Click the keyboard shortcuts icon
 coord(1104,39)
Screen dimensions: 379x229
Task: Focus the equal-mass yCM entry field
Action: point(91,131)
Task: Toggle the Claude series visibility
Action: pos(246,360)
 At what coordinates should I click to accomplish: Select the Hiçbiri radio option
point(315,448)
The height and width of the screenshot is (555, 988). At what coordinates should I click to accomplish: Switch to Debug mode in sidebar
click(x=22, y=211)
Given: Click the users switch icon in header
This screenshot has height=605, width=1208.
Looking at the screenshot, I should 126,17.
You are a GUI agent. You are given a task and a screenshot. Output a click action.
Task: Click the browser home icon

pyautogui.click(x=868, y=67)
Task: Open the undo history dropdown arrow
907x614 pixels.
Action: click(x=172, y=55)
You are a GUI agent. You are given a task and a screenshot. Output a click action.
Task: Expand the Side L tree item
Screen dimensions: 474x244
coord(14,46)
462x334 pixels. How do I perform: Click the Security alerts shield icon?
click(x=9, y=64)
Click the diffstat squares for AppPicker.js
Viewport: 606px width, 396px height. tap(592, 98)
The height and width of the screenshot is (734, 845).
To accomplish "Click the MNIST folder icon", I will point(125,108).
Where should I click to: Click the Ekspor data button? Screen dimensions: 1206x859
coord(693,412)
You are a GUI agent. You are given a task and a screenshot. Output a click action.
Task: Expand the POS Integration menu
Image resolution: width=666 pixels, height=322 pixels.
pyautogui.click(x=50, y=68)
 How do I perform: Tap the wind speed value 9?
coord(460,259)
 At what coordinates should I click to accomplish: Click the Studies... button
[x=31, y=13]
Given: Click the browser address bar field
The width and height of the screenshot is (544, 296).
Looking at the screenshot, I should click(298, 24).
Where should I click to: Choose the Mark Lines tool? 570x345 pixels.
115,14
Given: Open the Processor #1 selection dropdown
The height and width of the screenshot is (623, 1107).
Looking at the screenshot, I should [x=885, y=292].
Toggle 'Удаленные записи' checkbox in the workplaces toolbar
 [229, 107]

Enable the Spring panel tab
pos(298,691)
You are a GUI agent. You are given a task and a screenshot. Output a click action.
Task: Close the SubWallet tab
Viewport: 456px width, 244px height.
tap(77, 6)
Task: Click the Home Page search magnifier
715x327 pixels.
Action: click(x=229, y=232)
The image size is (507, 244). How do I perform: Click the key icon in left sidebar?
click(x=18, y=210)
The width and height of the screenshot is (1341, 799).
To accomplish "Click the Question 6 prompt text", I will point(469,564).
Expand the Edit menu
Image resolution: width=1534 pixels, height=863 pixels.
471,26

_Your instructions_:
Copy the material above line for line, with no changes.

_Answer to this problem_:
Click the keyboard shortcuts icon
 coord(1104,39)
Screen dimensions: 379x229
Task: Focus the equal-mass yCM entry field
Action: point(91,131)
Task: Toggle the Claude series visibility
Action: pos(246,360)
 At what coordinates should I click to accomplish: Select the Hiçbiri radio option
point(315,448)
The height and width of the screenshot is (555, 988). At what coordinates should I click to accomplish: Switch to Debug mode in sidebar
click(x=22, y=211)
Given: Click the users switch icon in header
This screenshot has height=605, width=1208.
Looking at the screenshot, I should 126,17.
You are a GUI agent. You are given a task and a screenshot. Output a click action.
Task: Click the browser home icon

pyautogui.click(x=868, y=67)
Task: Open the undo history dropdown arrow
907x614 pixels.
Action: click(x=172, y=55)
You are a GUI agent. You are given a task and a screenshot. Output a click action.
Task: Expand the Side L tree item
Screen dimensions: 474x244
coord(14,46)
462x334 pixels. How do I perform: Click the Security alerts shield icon?
click(x=9, y=64)
Click the diffstat squares for AppPicker.js
Viewport: 606px width, 396px height. tap(592, 98)
The height and width of the screenshot is (734, 845).
To accomplish "Click the MNIST folder icon", I will point(125,108).
Where should I click to: Click the Ekspor data button? Screen dimensions: 1206x859
coord(693,412)
You are a GUI agent. You are given a task and a screenshot. Output a click action.
Task: Expand the POS Integration menu
Image resolution: width=666 pixels, height=322 pixels.
pyautogui.click(x=50, y=68)
 How do I perform: Tap the wind speed value 9?
coord(460,259)
 At what coordinates should I click to accomplish: Click the Studies... button
[x=31, y=13]
Given: Click the browser address bar field
The width and height of the screenshot is (544, 296).
Looking at the screenshot, I should click(298, 24).
Where should I click to: Choose the Mark Lines tool? 570x345 pixels.
115,14
Given: Open the Processor #1 selection dropdown
The height and width of the screenshot is (623, 1107).
Looking at the screenshot, I should [x=885, y=292].
Toggle 'Удаленные записи' checkbox in the workplaces toolbar
 [229, 107]

Enable the Spring panel tab
pos(298,691)
You are a GUI agent. You are given a task and a screenshot. Output a click action.
Task: Close the SubWallet tab
Viewport: 456px width, 244px height.
tap(77, 6)
Task: Click the Home Page search magnifier
715x327 pixels.
Action: click(x=229, y=232)
The image size is (507, 244). How do I perform: Click the key icon in left sidebar?
click(x=18, y=210)
The width and height of the screenshot is (1341, 799).
To accomplish "Click the Question 6 prompt text", I will point(469,564).
Expand the Edit menu
Image resolution: width=1534 pixels, height=863 pixels.
471,26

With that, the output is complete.